胶质瘤 药理学 体内 前药 细胞毒性 血脑屏障 药物输送 化疗 癌症研究 细胞凋亡 谷胱甘肽 毒性 化学 医学 材料科学 体外 生物 纳米技术 中枢神经系统 生物化学 内科学 生物技术
作者
Xifeng Zhang,Bilan Wang,Xin Qi,Zhiyong Qian,Xiang Gao,Yongzhong Cheng,Xiang Wang
出处
期刊:Small [Wiley]
标识
DOI:10.1002/smll.202501620
摘要

Abstract Glioblastoma represents a highly aggressive form of malignant tumor within the central nervous system. Although chemotherapy remains the primary therapeutic strategy, its efficacy is often limited. To overcome the limitations associated with chemotherapeutic agents, such as high toxicity and non‐specific adverse effects, a novel nanoparticle system comprising cRGD‐modified and glutathione (GSH)‐responsive polymers, and PEG‐ss‐Dox and apatinib (AP) (PDOX‐AP/cRGD‐NPs) is developed. PDOX‐AP/cRGD‐NPs show effective penetration of the blood‐brain barrier (BBB), facilitate targeted delivery to brain tumors, and exhibit controlled drug release. PDOX‐AP/cRGD‐NPs show more effect in reducing the viability of GL‐261, U87‐MG, and LN‐229 cells, inhibiting clonogenicity, and suppressing anti‐apoptotic protein expression than PDOX/cRGD‐NPs or AP/cRGD‐NPs. Additionally, PDOX‐AP/cRGD‐NPs substantially increase drug uptake, BBB penetration, apoptosis rates, and the proportion of cells in the G2 phase. In vivo experiments further reveal that cRGD‐directed nanoparticles exhibit superior accumulation in glioma regions compared to their non‐cRGD‐modified counterparts.
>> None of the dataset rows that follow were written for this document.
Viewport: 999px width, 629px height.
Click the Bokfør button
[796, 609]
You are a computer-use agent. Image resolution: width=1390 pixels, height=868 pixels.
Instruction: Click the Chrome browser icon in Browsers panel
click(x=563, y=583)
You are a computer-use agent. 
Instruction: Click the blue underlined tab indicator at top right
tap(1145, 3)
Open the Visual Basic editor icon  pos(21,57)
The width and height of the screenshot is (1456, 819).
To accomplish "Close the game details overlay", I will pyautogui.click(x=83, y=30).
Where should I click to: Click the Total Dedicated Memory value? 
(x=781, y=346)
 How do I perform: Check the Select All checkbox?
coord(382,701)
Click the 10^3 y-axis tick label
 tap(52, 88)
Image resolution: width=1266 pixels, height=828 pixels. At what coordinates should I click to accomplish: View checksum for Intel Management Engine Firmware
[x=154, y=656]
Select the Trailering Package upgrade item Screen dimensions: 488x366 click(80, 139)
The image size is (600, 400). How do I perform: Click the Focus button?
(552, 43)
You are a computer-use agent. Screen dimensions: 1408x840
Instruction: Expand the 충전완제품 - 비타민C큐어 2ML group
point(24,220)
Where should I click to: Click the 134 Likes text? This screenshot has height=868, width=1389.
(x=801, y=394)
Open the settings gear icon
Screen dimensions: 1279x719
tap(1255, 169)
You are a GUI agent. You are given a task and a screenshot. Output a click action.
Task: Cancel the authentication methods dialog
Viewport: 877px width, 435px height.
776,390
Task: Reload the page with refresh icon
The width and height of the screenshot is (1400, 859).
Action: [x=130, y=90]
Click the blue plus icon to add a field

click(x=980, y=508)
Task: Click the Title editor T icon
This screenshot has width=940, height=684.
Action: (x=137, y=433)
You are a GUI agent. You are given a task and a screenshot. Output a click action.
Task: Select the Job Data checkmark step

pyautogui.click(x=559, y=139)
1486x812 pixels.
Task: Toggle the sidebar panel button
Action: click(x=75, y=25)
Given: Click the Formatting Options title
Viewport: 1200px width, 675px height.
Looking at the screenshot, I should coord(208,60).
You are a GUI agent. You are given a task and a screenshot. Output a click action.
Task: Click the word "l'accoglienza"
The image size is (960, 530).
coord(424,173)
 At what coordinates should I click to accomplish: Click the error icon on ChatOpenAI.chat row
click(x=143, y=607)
In the interim, PDOX‐AP/cRGD‐NPs demonstrate significant efficacy in suppressing both ectopic and orthotopic growth of GL‐261 gliomas, as well as orthotopic LN‐229 gliomas, thereby markedly extending the median survival duration. This study introduces a promising targeted co‐delivery system for combination chemotherapy.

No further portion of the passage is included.